=== Records supplied ===
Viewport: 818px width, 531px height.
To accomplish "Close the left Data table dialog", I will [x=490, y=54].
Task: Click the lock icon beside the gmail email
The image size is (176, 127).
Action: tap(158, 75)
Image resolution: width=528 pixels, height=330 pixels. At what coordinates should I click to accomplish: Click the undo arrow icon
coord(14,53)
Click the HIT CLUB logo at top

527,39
===
=== Records supplied ===
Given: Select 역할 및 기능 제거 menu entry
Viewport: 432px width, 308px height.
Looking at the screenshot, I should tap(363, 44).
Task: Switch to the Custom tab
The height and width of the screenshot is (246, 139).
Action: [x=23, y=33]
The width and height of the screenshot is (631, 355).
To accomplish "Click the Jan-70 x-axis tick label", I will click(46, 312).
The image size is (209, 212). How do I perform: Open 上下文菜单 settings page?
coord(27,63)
===
Task instructions: Copy out all lines from the records where the word "will" appears.

Exercise solution:
To accomplish "Close the left Data table dialog", I will [x=490, y=54].
To accomplish "Click the Jan-70 x-axis tick label", I will click(46, 312).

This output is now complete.